Pack an object as a result.

unpack(data_item[, artifact_type, instructions])

Unpack the data item's artifact by the provided type using the given instructions.

unpack_object(data_item[, ...])

Unpack the data item's object, unpickle it using the instructions and return.

__init__()#
classmethod add_future_clearing_path(path: Union[str, Path], add_temp_paths_only: bool = True)#

Mark a path to be cleared by this packager’s manager post logging the packaged artifacts.

Parameters:
  • path – The path to clear.

  • add_temp_paths_only – Whether to add only temporary files. When running locally on local files DataItem.local() will return the local given path which should not be deleted. This flag helps to avoid deleting files in that scenario.

classmethod get_default_packing_artifact_type(obj: Any) str[source]#

Get the default artifact type for packing an object of this packager.

Parameters:

obj – The about to be packed object.

Returns:

The default artifact type.

classmethod get_default_unpacking_artifact_type(data_item: DataItem) str[source]#

Get the default artifact type used for unpacking a data item holding an object of this packager. The method will be used when a data item is sent for unpacking without it being a package, but a simple url or an old / manually logged artifact.

Parameters:

data_item – The about to be unpacked data item.

Returns:

The default artifact type.

classmethod get_future_clearing_path_list() List[str]#

Get the packager’s future clearing path list.

Returns:

The clearing path list.

classmethod get_supported_artifact_types() List[str][source]#

Get all the supported artifact types on this packager.

Returns:

A list of all the supported artifact types.
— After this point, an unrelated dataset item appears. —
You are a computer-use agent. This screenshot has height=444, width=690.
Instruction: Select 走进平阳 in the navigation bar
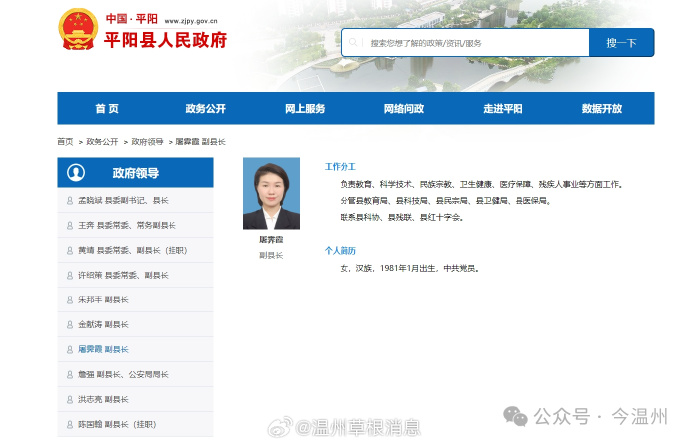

classmethod is_packable(obj: Any, artifact_type: Optional[str] = None, configurations: Optional[dict] = None) bool[source]#

Check if this packager can pack an object of the provided type as the provided artifact type.

The method is implemented to validate the object’s type and artifact type by checking if the object type given match to the variable PACKABLE_OBJECT_TYPE with respect to the PACK_SUBCLASSES class variable. If it does, it will check if the artifact type given is in the list returned from get_supported_artifact_types.

Parameters:
  • obj – The object to pack.

  • artifact_type – The artifact type to log the object as.

  • configurations – The log hint configurations passed by the user.

Returns:

True if packable and False otherwise.

classmethod is_unpackable(data_item: DataItem, type_hint: Type, artifact_type: Optional[str] = None) bool#

Check if this packager can unpack an input according to the user given type hint and the provided artifact type.

The default implementation tries to match the packable object type of this packager to the given type hint, if it does match, it will look for the artifact type in the list returned from get_supported_artifact_types.

Parameters:
  • data_item – The input data item to check if unpackable.

  • type_hint – The type hint of the input to unpack (the object type to be unpacked).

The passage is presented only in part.